Its horrible how on western culture people are delaying marriage and parenthood until its almost to late, and then rush things through trying to tick those boxes...

How late is too late? I'm curious to know what you think about this. My boyfriend and I have agreed to postpone parenthood until we're 30, in a bid to raise enough money to give our future child a good life (read: private primary [age 4-11] school). I personally think that's a bit late - I'd be happy with a child in my late twenties.

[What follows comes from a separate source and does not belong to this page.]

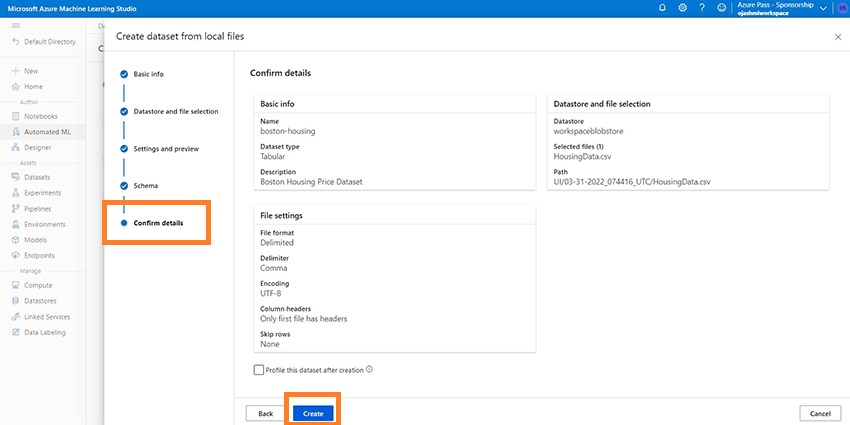Click the Cancel button
This screenshot has height=425, width=850.
820,413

And he keeps trying to edge it up to 31, 32, etc... but I see through it wink

I think you are right and your boyfriend is clearly wrong...
while i understand that most parents want to offer th best for their kids, old parents is defenitly not the best...
As we all know about the female body clock, but the quality of a mans sperm also declines with age...
Also something i dont get from many couples is a woman waits until he is ready (thus putting her fertility on hold) and then they might break up before hte conception, then leaving her to scramble to find a new partner...
I think late twenties is an ideal time to have kids, especially for you as you and your boyfriend are in a relationship now and putting time to develop it...
Many women leave until their mid thirties to get married, then rush a brood of children then get divorced, all beacause the new couple didnt give themselves enough time to adjust to the new situation before they had children...
The way society is now is rushing us to do things...
We are born, sent to school then university, then we are expected to work full time and have successful careers, then be married and with kis all before we are 40...
In the time of our mothers (youth), they would do the school and college get married if it suited them or try for a job...
Now if you're young and decide to be a parent people look down on you as if you are some kind of parasite or failure...
its a sad state of affairs....
So ideally in my humble opinion people should have kids before 30, and my reason for this is that you are young and can space your kids with years difference (as you get wealthier you can afford more kids) also things are not , by the time they are in school you are still young enough to be at your prime!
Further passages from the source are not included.